At its meeting, the Sustainability Advisory Commission focused on matching its resolution goals to city priorities and identifying practical next steps commissioners can take. Several members urged the commission to solicit briefings from city leadership — particularly the planning director and the city administrator — to learn what staff need and where the commission can help.
Commissioners discussed business recycling and whether the city has the legal authority or appetite to require commercial recycling. One commissioner noted, “we do require trash haulers to provide annual waste data,” and members agreed that surveying local businesses would be a useful first step to understand existing recycling practices and barriers such as cost, space or contamination.
Options discussed included partnering with the Champaign‑area economic development group to add recycling questions to existing business surveys, exploring whether U‑Cycle could expand to commercial customers funded by a commercial tax or fee, and outreach or labeling campaigns to highlight businesses that recycle. Commissioners signaled a preference to gather data and community input before pursuing regulatory mandates.

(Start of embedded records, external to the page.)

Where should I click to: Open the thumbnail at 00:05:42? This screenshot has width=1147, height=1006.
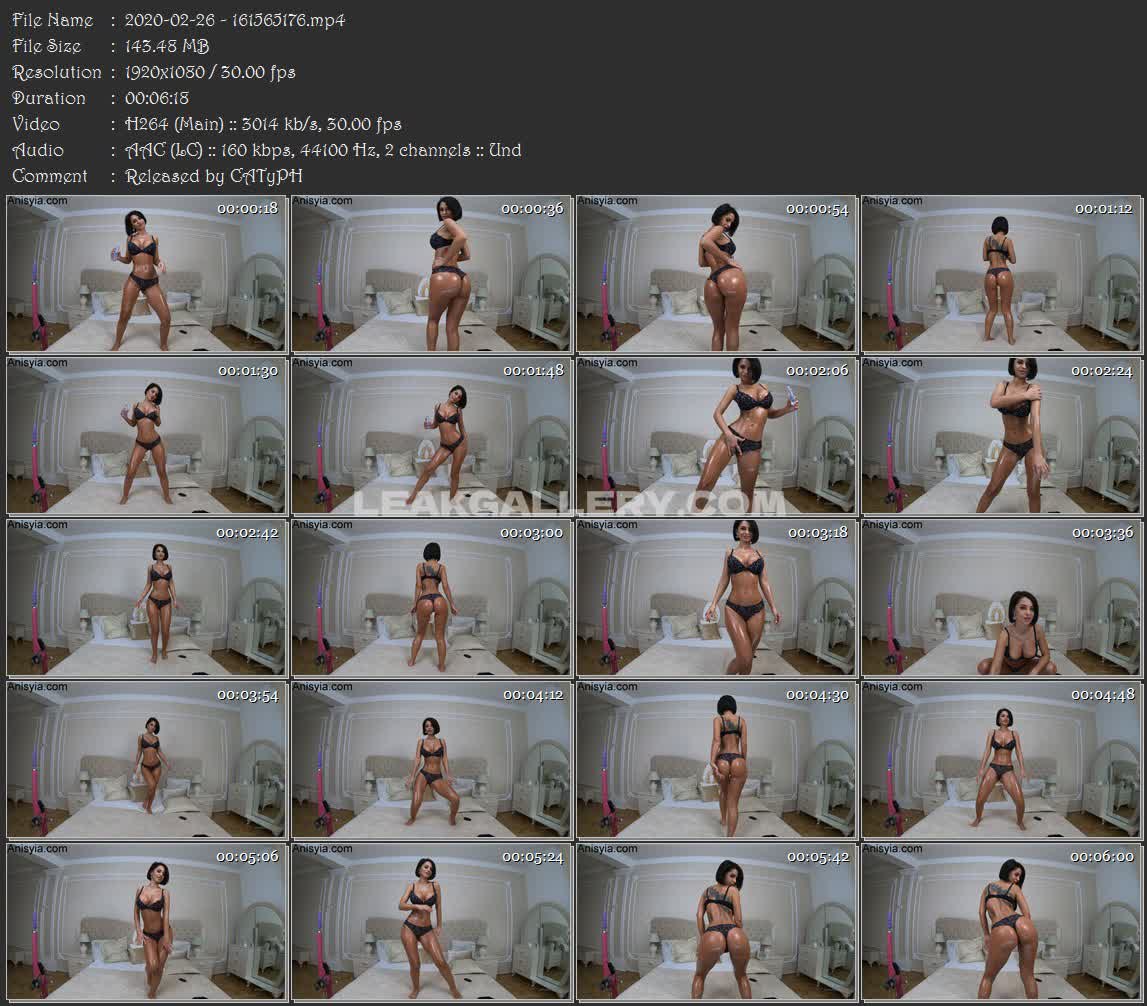(x=716, y=921)
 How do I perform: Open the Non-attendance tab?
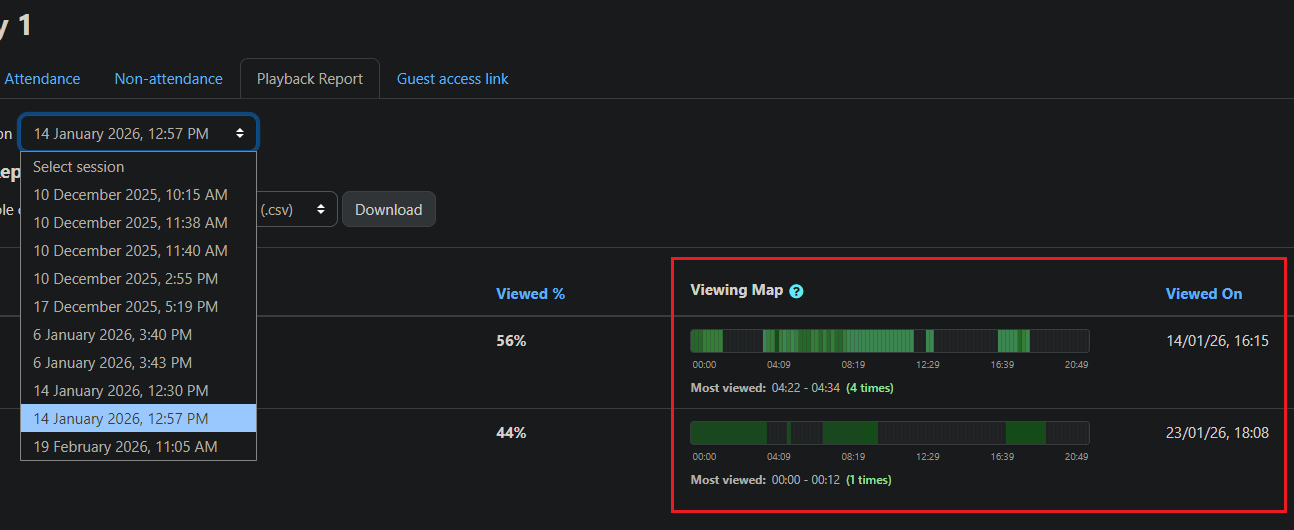(168, 78)
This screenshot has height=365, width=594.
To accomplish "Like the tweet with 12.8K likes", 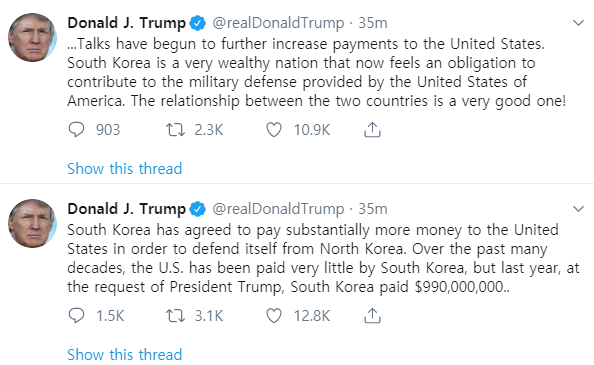I will point(274,316).
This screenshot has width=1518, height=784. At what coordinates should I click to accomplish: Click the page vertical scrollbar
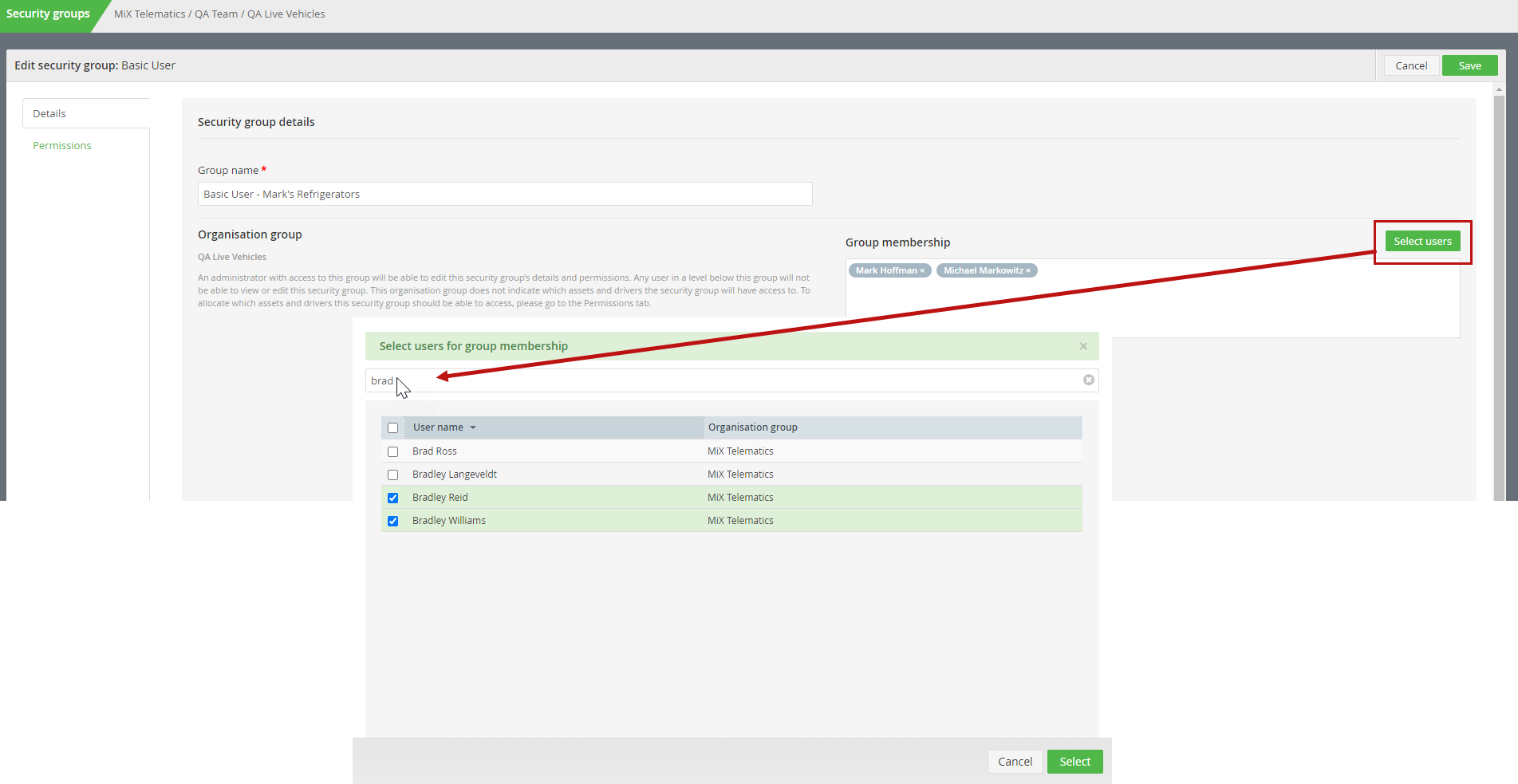1499,295
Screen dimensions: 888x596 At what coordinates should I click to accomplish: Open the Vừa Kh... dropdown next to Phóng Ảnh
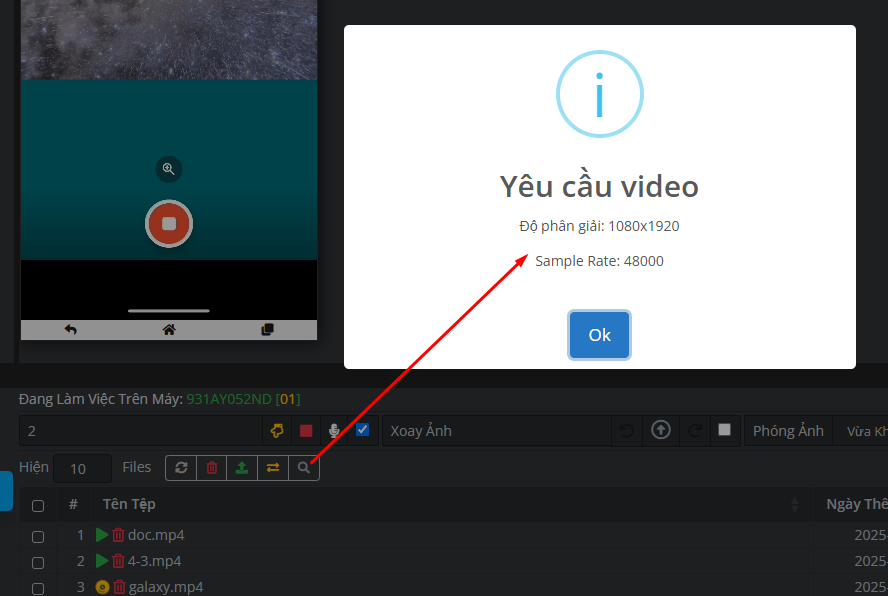pos(864,431)
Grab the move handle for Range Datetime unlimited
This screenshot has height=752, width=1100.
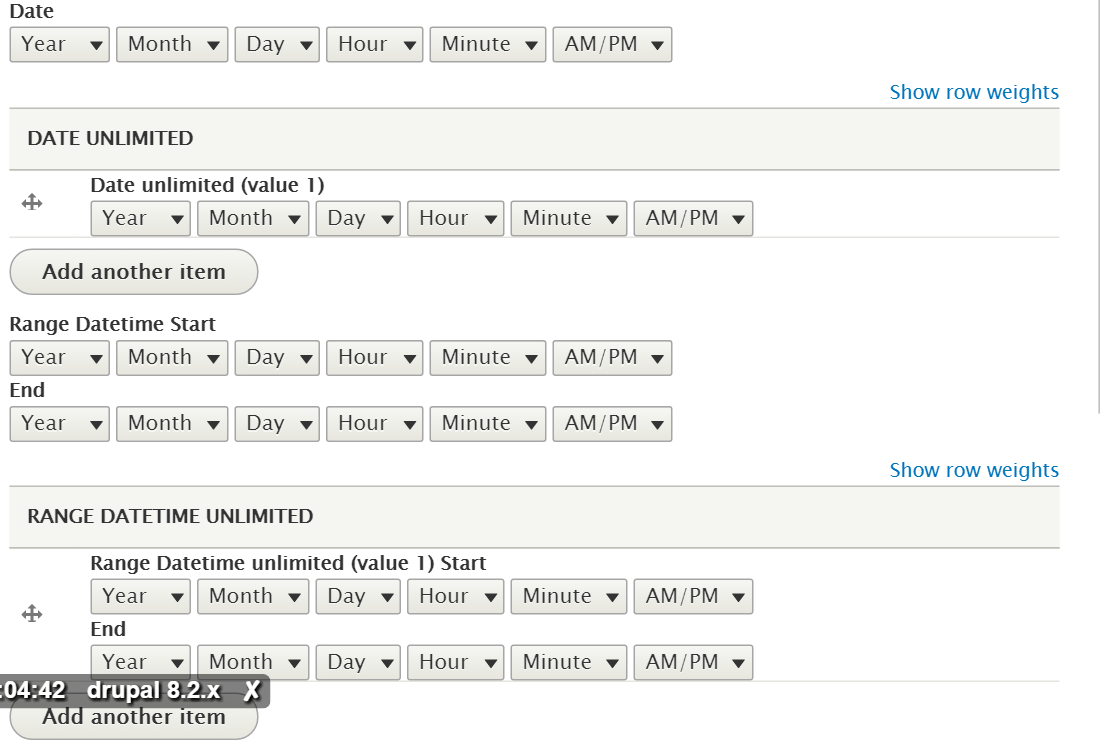[x=31, y=613]
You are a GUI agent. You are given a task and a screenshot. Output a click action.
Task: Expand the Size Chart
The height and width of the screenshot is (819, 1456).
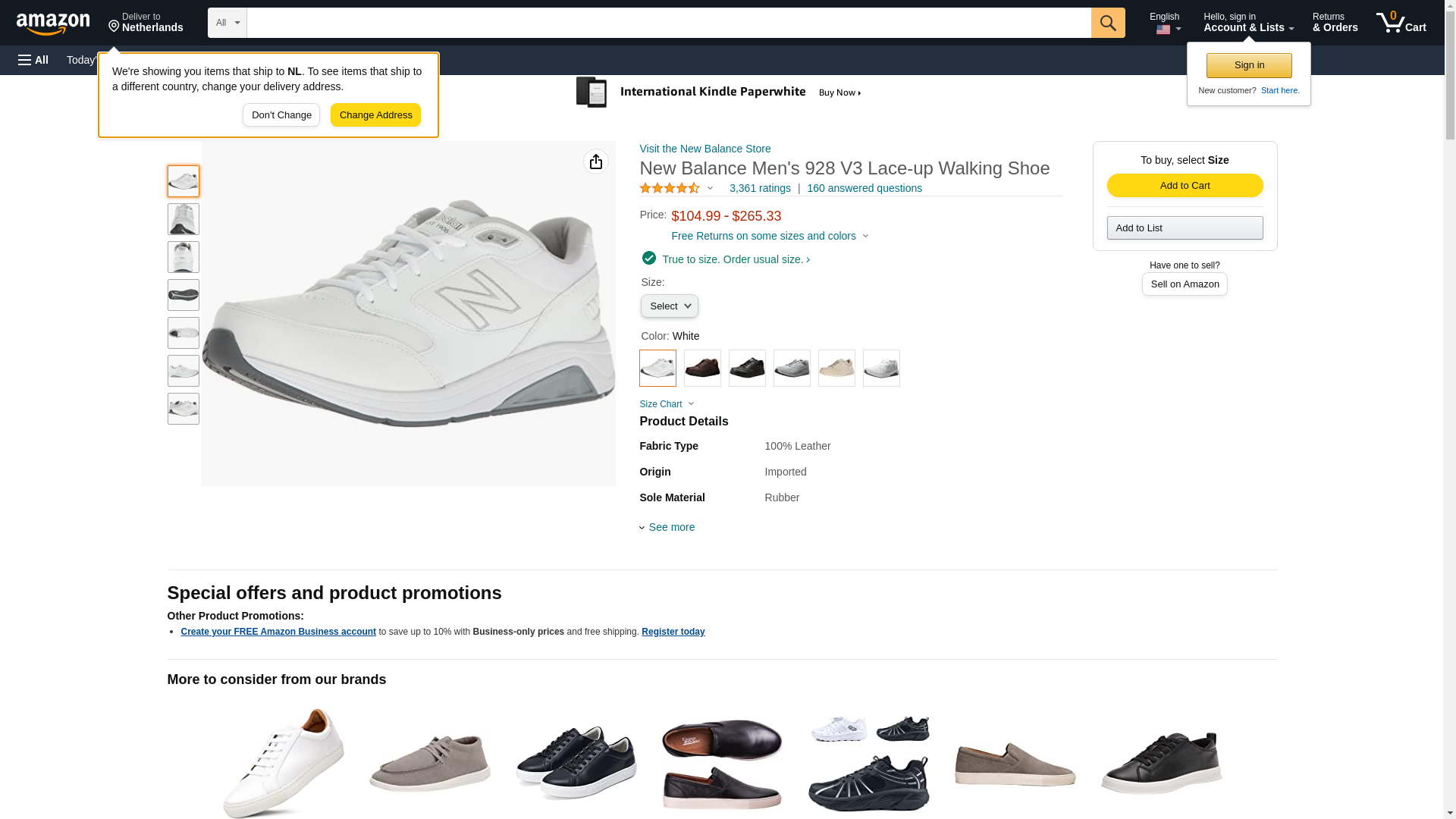coord(666,404)
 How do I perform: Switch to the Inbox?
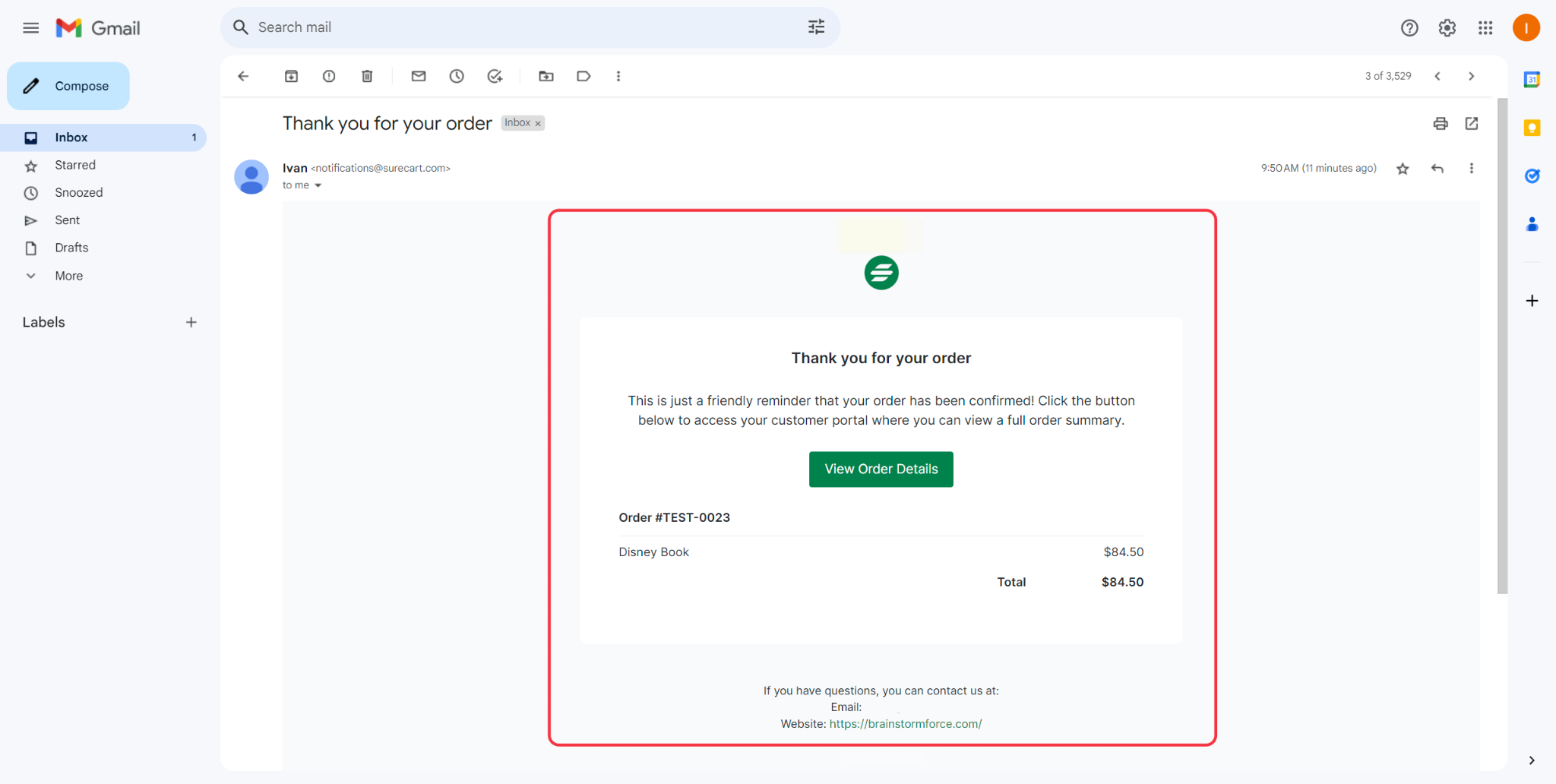71,137
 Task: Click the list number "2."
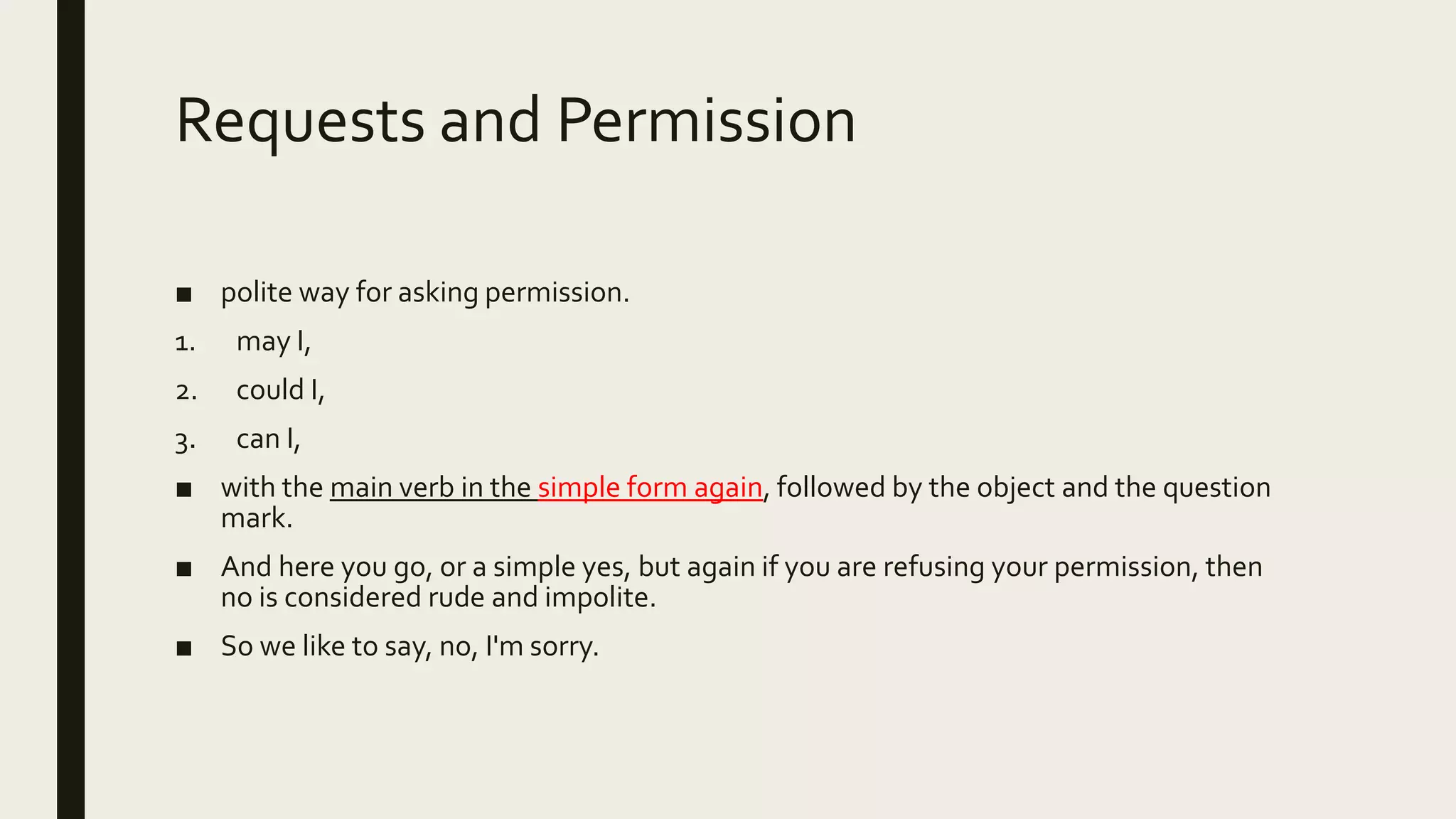[x=186, y=392]
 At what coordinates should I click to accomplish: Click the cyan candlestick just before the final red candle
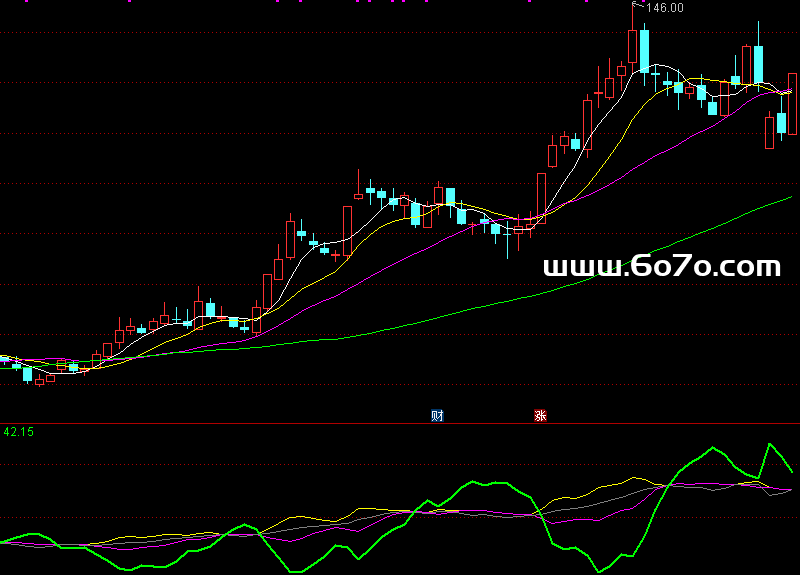click(x=781, y=123)
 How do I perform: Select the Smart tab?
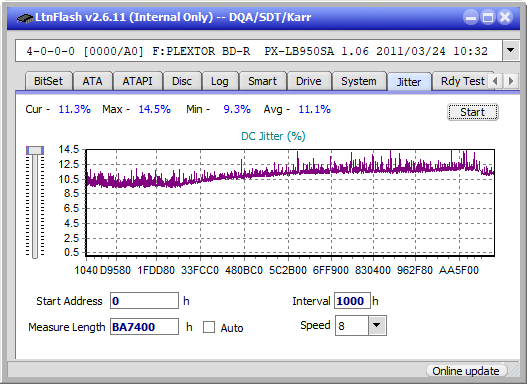262,81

Beyond recycling, commissioners raised persistent litter and overflowing dumpsters as a community concern and suggested public campaigns, targeted cleanups and expanded volunteer events such as Boneyard Creek Community Cleanup Day (mid‑April). Scott described the city’s Adopter Banner litter cleanup program, which supplies safety vests, bags and pickers and arranges collection of filled bags, and noted that nuisance-code enforcement handles larger illegal dumping cases.
On meeting procedures, a commissioner proposed adding public-comment opportunities at both the beginning and end of future agendas to allow the public to react after discussion; members supported the idea and the Chair said she would add the item to future agendas.